EXERCISE DESCRIPTION: Reproduce the records verbatim, starting at their very beginning and ending with the line that contains "The height and". Leave the pictures out of your answer.

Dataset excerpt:
——

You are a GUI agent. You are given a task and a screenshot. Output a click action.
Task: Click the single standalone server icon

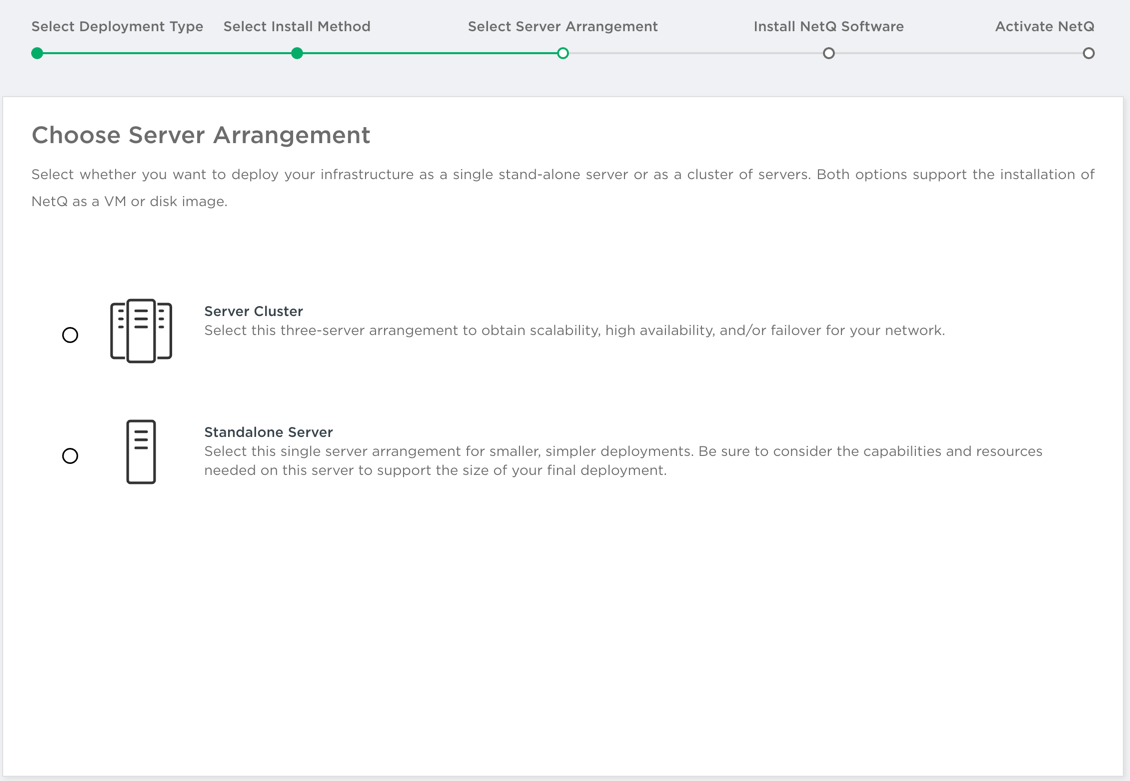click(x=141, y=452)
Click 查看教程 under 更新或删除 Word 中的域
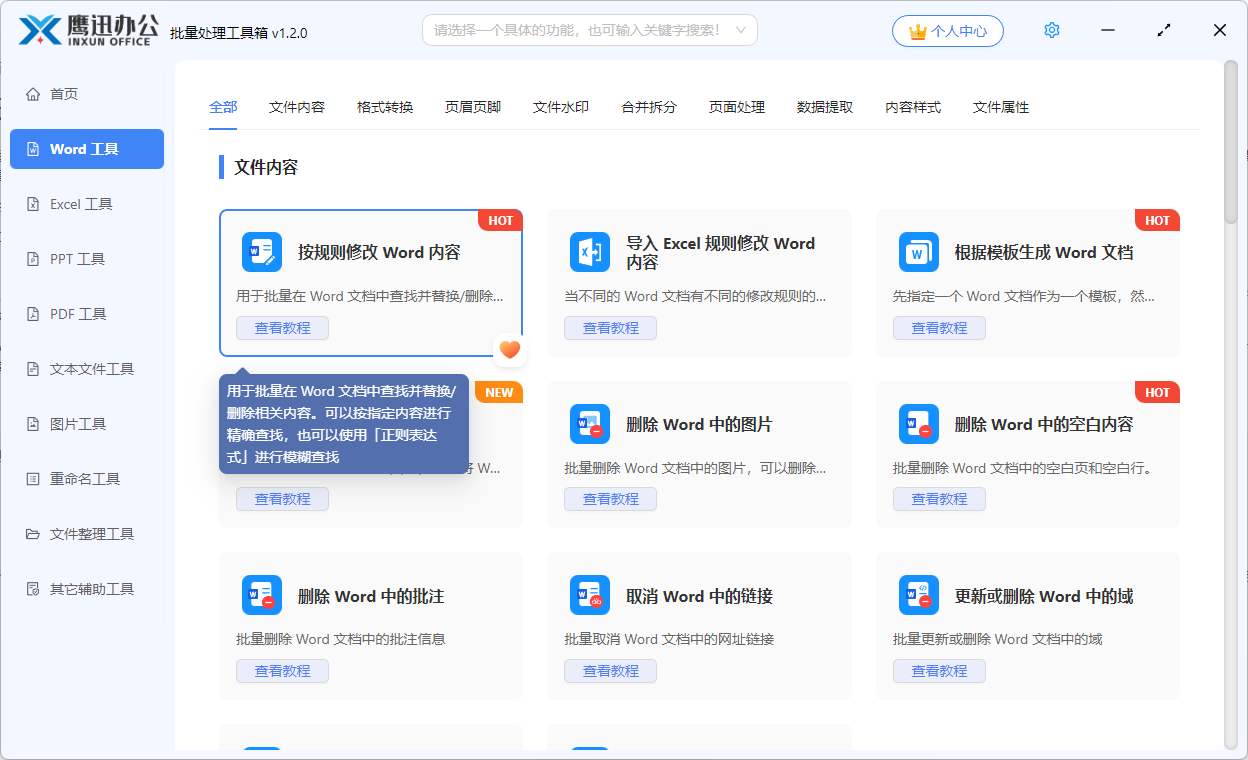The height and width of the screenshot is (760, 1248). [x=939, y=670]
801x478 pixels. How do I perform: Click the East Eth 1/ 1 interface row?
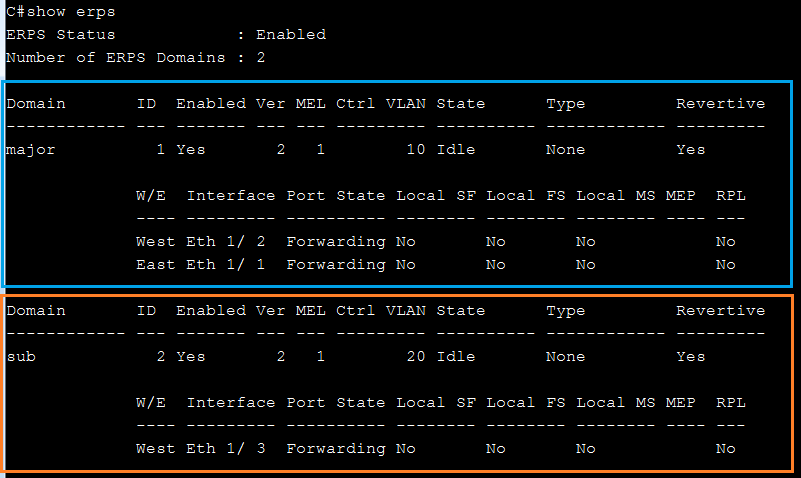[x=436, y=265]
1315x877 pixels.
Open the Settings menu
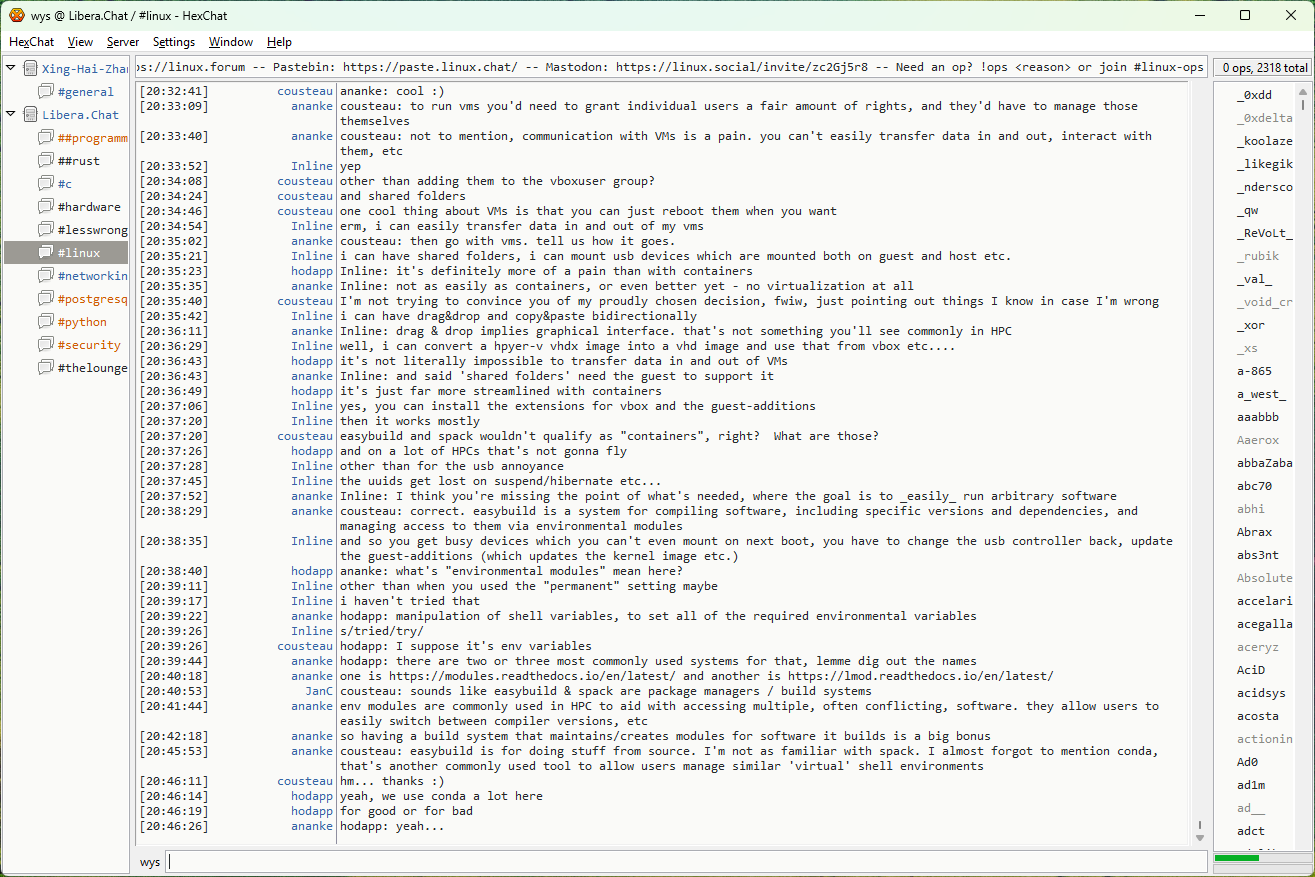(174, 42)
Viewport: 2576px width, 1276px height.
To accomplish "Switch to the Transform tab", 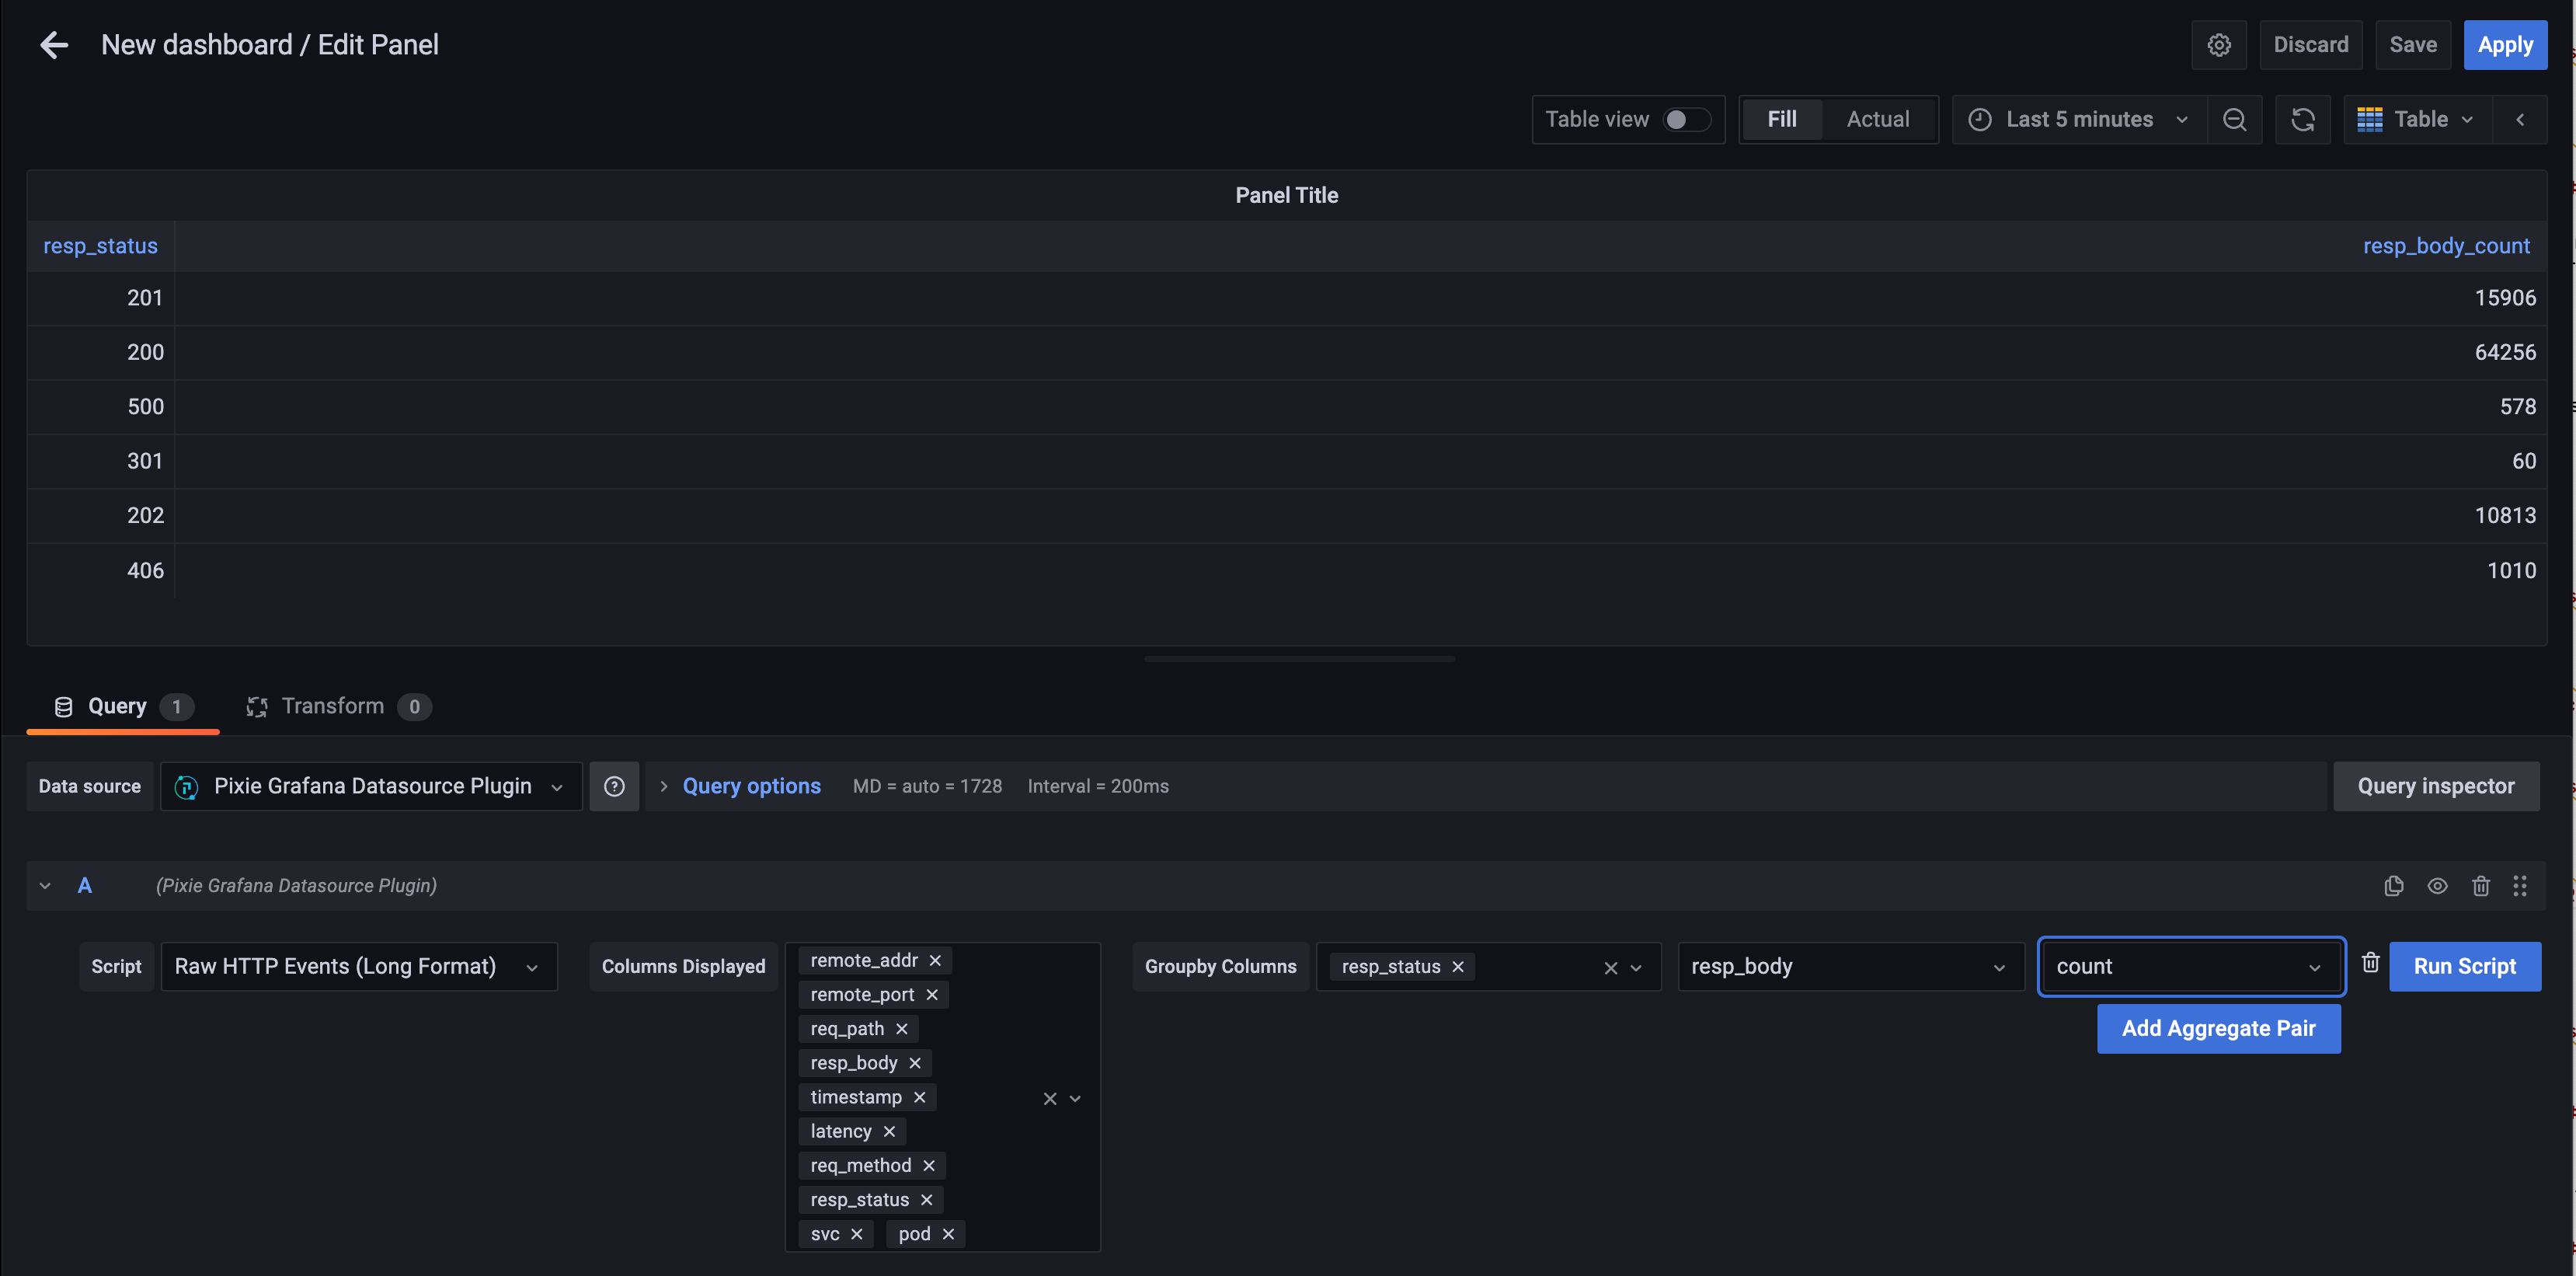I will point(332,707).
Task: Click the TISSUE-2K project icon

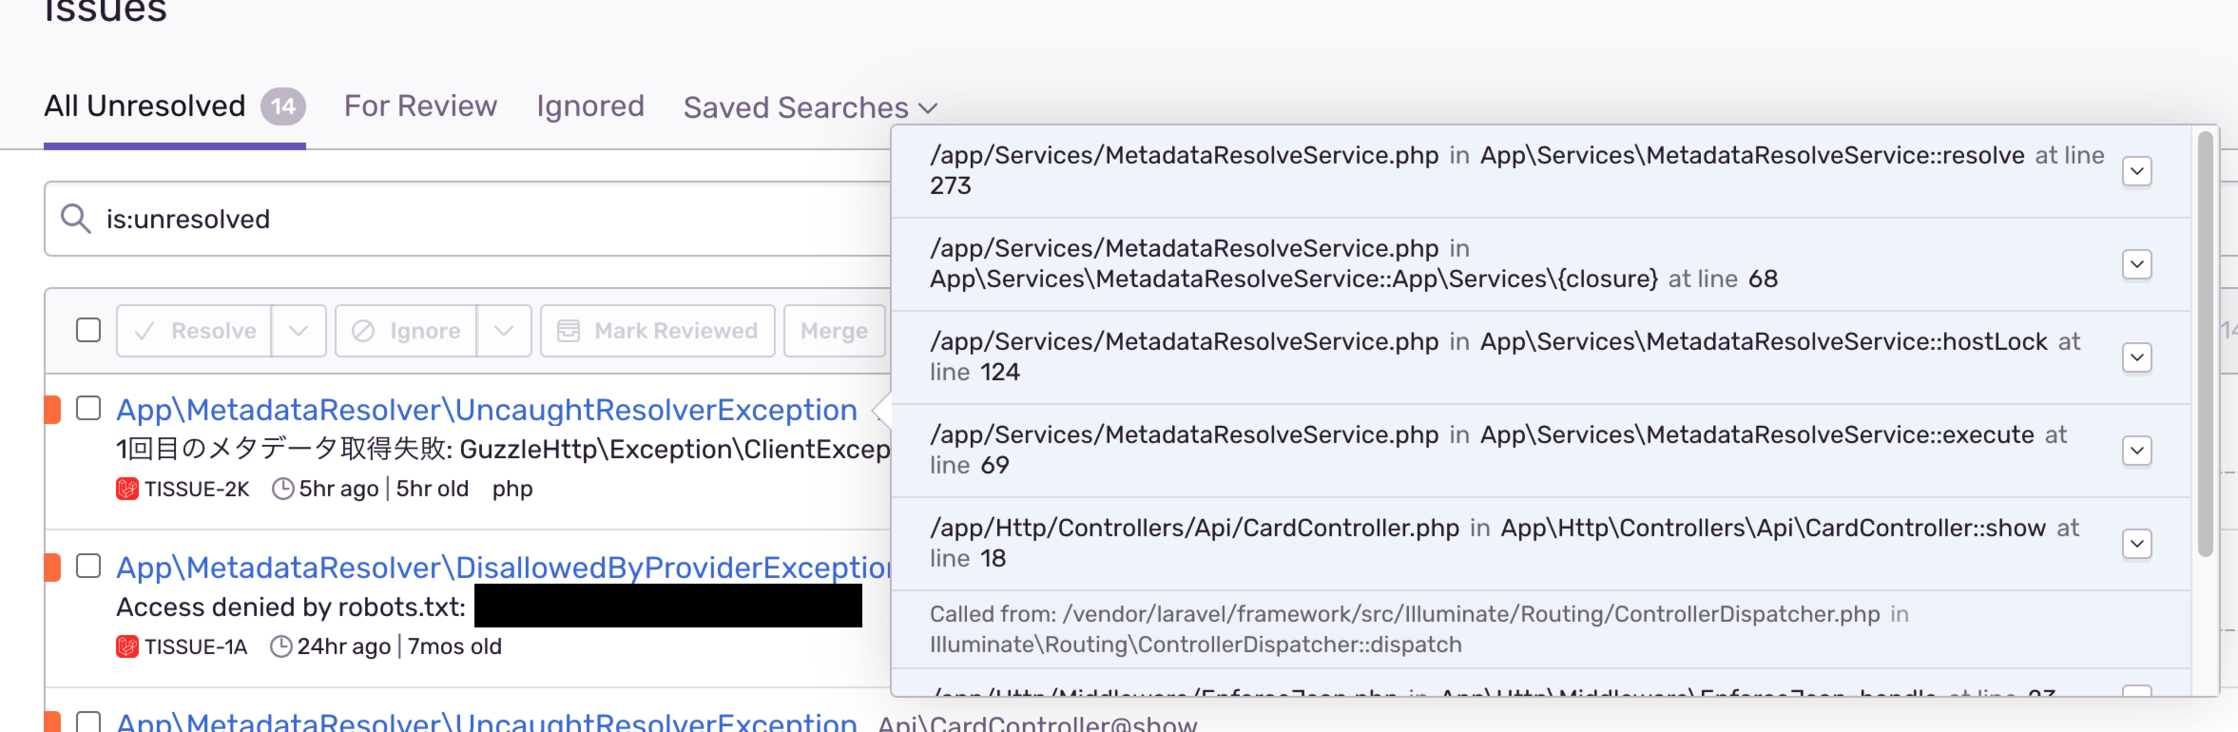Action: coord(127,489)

——

ANSWER TO THE TASK:
You are a GUI agent. You are given a task and a screenshot. Output a click action.
Task: Click the single standalone server icon

click(x=141, y=452)
Click 查看教程 under 更新或删除 Word 中的域
The height and width of the screenshot is (760, 1248). [x=939, y=670]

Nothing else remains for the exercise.